> _Stored items_:
[Start]

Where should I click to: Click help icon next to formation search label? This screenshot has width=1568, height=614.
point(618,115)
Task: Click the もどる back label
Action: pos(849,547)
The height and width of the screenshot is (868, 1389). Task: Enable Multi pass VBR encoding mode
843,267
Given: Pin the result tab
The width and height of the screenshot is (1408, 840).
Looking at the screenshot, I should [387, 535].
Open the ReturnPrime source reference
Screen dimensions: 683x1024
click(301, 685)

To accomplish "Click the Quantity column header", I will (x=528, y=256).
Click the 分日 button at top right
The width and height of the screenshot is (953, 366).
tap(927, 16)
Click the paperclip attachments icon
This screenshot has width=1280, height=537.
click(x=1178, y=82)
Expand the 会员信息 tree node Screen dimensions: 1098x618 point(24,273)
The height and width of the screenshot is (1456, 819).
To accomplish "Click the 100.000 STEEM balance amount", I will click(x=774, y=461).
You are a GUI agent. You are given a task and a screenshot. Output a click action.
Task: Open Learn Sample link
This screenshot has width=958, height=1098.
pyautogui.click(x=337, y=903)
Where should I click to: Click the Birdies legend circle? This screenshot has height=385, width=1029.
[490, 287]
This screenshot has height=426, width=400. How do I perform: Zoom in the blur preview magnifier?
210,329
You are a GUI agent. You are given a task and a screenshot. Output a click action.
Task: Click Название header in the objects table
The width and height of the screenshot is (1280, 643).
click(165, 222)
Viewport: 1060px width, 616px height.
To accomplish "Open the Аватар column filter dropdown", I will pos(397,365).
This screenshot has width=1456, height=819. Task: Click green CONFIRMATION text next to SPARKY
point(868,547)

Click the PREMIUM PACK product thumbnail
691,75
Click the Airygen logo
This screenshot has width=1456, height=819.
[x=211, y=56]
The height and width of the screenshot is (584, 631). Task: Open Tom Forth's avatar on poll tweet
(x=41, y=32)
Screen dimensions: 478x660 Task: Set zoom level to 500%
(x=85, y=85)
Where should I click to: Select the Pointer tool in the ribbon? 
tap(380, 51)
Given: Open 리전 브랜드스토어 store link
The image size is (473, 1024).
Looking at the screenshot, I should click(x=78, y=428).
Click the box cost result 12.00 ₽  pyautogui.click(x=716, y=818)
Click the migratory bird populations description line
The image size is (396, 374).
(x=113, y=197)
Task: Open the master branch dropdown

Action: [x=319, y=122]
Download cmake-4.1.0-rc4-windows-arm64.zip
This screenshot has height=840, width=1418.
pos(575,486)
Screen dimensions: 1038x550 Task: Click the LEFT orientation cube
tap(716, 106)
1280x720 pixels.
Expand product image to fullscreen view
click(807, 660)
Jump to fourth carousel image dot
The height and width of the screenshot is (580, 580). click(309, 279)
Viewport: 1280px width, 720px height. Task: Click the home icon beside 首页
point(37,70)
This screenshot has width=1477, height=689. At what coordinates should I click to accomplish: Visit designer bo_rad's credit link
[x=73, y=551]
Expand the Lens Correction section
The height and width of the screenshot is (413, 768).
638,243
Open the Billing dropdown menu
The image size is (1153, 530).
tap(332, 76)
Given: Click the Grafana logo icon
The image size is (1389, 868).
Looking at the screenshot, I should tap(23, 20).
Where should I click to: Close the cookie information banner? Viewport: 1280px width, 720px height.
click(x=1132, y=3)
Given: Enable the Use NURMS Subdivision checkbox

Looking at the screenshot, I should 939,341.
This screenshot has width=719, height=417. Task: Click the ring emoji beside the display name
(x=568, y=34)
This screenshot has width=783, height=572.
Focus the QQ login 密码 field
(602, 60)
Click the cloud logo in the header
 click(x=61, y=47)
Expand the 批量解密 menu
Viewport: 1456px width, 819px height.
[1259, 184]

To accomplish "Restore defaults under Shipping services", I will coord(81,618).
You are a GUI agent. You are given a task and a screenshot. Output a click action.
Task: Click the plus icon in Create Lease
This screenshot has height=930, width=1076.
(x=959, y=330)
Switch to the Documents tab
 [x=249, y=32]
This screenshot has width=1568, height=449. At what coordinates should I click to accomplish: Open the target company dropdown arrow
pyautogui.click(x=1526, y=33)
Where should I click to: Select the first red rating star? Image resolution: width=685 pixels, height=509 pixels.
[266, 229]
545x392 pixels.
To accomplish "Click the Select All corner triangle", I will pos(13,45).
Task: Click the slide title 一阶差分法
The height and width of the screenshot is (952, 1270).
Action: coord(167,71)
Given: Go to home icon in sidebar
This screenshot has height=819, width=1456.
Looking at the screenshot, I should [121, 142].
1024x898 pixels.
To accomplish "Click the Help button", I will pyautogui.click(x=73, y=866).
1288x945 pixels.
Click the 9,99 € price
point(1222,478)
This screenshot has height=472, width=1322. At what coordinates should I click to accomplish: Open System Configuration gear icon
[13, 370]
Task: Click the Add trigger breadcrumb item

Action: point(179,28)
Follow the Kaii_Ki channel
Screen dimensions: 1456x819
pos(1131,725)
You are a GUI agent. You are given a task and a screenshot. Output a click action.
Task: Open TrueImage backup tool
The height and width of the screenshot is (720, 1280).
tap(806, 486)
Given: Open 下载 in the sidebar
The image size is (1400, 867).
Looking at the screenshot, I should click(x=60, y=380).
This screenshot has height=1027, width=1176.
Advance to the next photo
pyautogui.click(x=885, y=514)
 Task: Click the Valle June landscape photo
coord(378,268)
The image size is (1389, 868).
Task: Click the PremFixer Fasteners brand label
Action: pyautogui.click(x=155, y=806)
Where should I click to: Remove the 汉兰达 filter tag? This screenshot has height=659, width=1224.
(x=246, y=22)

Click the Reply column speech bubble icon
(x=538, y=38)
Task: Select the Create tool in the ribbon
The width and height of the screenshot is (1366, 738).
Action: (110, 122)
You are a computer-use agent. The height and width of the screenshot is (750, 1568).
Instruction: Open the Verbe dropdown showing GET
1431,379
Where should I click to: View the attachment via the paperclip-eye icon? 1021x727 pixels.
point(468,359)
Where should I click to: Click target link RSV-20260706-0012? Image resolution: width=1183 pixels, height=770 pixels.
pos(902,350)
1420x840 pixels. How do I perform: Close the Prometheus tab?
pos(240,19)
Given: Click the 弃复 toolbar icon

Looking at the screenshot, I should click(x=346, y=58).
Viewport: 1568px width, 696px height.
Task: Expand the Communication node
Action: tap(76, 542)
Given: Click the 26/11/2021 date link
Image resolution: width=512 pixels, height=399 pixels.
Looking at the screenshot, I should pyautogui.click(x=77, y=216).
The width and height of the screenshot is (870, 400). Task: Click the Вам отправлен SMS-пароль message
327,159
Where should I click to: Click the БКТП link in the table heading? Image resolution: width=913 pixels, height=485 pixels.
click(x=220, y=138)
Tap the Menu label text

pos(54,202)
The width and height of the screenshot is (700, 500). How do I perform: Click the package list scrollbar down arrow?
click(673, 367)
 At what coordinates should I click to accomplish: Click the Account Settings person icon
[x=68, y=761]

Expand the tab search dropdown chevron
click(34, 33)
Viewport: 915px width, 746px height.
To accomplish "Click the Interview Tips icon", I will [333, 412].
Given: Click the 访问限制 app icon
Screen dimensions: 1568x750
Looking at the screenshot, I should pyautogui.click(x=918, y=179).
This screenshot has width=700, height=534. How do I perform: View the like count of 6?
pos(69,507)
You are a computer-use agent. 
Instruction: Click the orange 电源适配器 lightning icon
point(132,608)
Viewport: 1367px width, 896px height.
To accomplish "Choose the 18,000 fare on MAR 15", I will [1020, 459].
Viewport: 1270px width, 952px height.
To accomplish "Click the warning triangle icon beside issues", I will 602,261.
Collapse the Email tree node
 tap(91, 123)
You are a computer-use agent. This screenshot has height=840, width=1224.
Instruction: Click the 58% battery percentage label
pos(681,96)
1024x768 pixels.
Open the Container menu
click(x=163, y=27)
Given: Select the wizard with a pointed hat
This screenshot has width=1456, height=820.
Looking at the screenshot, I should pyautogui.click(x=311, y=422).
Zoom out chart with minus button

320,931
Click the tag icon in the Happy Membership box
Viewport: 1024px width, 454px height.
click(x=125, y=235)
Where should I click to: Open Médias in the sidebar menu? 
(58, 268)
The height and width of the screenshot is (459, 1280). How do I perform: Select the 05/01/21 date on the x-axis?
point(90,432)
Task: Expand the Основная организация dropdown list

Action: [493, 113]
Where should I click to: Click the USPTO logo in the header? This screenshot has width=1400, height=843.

[End]

> _Task to carry out_: Quote the lines of the stored items verbatim, starting at the line that contains "This screenshot has height=472, width=1322." and ending at the line that contains "pyautogui.click(x=885, y=514)", with both of those lines included.

> _Task result_:
This screenshot has height=472, width=1322. At what coordinates should I click to accomplish: Open System Configuration gear icon
[13, 370]
Task: Click the Add trigger breadcrumb item

Action: point(179,28)
Follow the Kaii_Ki channel
Screen dimensions: 1456x819
pos(1131,725)
You are a GUI agent. You are given a task and a screenshot. Output a click action.
Task: Open TrueImage backup tool
The height and width of the screenshot is (720, 1280).
tap(806, 486)
Given: Open 下载 in the sidebar
The image size is (1400, 867).
Looking at the screenshot, I should click(x=60, y=380).
This screenshot has height=1027, width=1176.
Advance to the next photo
pyautogui.click(x=885, y=514)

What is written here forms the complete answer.